# Opdracht A
Vat in de tekst over de schuldbrieven hieronder de alinea die begint met "Coletta Gabriel van Loon verklaart" beknopt samen in de vorm van een opsomming, met behoud van de belangrijkste feiten.

# Pagina
---*---
Op 28 februari 1705 verkrijgt Maria van Bartholomeeus van Oirle een schuldbrief ten bedrage van f400,00, luidende ten laste van Cornelis Jan Tielemans van Oirle (RAT R429 f11v). 
Coletta Gabriel van Loon verklaart op 20 maart 1705 aan Maria Cauwenbergh, weduwe van Johan Houtepen, uit hoofde van geldlening schuldig te zijn een bedrag groot f400,00 tegen een rente van 4% per jaar (RAT N50 f48). Deze schuldbrief oftewel obligatie wordt op 17 januari 1724 gecasseerd doordat Nicolaes Andries van Dijck op dat moment aan Jan Baptista de Roij verklaart schuldig te zijn een bedrag groot f 400,00 tegen een rente van 4% per jaar (RAT N70 f81). Janbaptist treedt hierbij kennelijk op als echtgenoot van Engelina Houtepen, die enig erfgename is van haar moeder, Maria Cauwenbergh.
---*---
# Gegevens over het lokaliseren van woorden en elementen
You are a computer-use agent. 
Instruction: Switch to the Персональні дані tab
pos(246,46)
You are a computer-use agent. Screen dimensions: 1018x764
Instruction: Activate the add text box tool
---*---
# Opdracht B
Haal alle regels uit de bovenstaande lijst ongewijzigd over.

# Antwoord A
- Op 20 maart 1705 verklaart Coletta Gabriel van Loon uit hoofde van een geldlening f400,00 schuldig te zijn aan Maria Cauwenbergh, weduwe van Johan Houtepen, tegen een rente van 4% per jaar (RAT N50 f48).
- Deze obligatie wordt op 17 januari 1724 gecasseerd, doordat Nicolaes Andries van Dijck dan verklaart f400,00 schuldig te zijn aan Jan Baptista de Roij, eveneens tegen een rente van 4% per jaar (RAT N70 f81).
- Jan Baptista treedt daarbij kennelijk op als echtgenoot van Engelina Houtepen, enig erfgename van haar moeder Maria Cauwenbergh.

# Antwoord B
You are a computer-use agent. 
Instruction: Switch to the Персональні дані tab
pos(246,46)
You are a computer-use agent. Screen dimensions: 1018x764
Instruction: Activate the add text box tool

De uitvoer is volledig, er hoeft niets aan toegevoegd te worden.